- **GIVEN INSTRUCTION**
Please write out the rows below exactly, starting with the line that contains "The height and" and continuing through the last row, with both ends included.

(Items listed in a dataset)
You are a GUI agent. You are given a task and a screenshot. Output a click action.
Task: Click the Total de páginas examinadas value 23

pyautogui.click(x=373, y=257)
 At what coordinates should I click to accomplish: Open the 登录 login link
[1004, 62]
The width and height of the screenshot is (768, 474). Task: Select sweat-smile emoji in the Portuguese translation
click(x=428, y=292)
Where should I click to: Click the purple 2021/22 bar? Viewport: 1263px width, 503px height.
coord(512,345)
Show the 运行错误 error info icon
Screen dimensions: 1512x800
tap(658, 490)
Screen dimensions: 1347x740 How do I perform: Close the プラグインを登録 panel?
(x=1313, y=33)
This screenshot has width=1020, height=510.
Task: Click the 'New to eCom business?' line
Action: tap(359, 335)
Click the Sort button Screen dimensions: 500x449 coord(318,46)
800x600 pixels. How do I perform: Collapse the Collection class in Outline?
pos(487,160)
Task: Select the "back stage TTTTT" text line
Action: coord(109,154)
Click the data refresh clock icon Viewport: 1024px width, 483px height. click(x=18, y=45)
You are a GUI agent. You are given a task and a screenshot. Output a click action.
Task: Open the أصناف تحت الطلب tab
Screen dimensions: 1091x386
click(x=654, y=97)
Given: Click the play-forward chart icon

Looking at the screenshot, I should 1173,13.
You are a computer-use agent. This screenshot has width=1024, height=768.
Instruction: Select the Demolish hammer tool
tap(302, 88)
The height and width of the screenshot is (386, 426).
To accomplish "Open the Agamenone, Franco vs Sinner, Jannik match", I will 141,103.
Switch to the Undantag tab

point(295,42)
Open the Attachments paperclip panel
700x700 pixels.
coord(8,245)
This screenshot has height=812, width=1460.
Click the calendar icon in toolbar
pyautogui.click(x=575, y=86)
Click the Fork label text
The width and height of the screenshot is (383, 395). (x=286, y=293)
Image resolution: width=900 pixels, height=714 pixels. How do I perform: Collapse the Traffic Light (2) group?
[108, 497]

- **THE RESULT**
The height and width of the screenshot is (386, 426).
To accomplish "Open the Agamenone, Franco vs Sinner, Jannik match", I will 141,103.
Switch to the Undantag tab

point(295,42)
Open the Attachments paperclip panel
700x700 pixels.
coord(8,245)
This screenshot has height=812, width=1460.
Click the calendar icon in toolbar
pyautogui.click(x=575, y=86)
Click the Fork label text
The width and height of the screenshot is (383, 395). (x=286, y=293)
Image resolution: width=900 pixels, height=714 pixels. How do I perform: Collapse the Traffic Light (2) group?
[108, 497]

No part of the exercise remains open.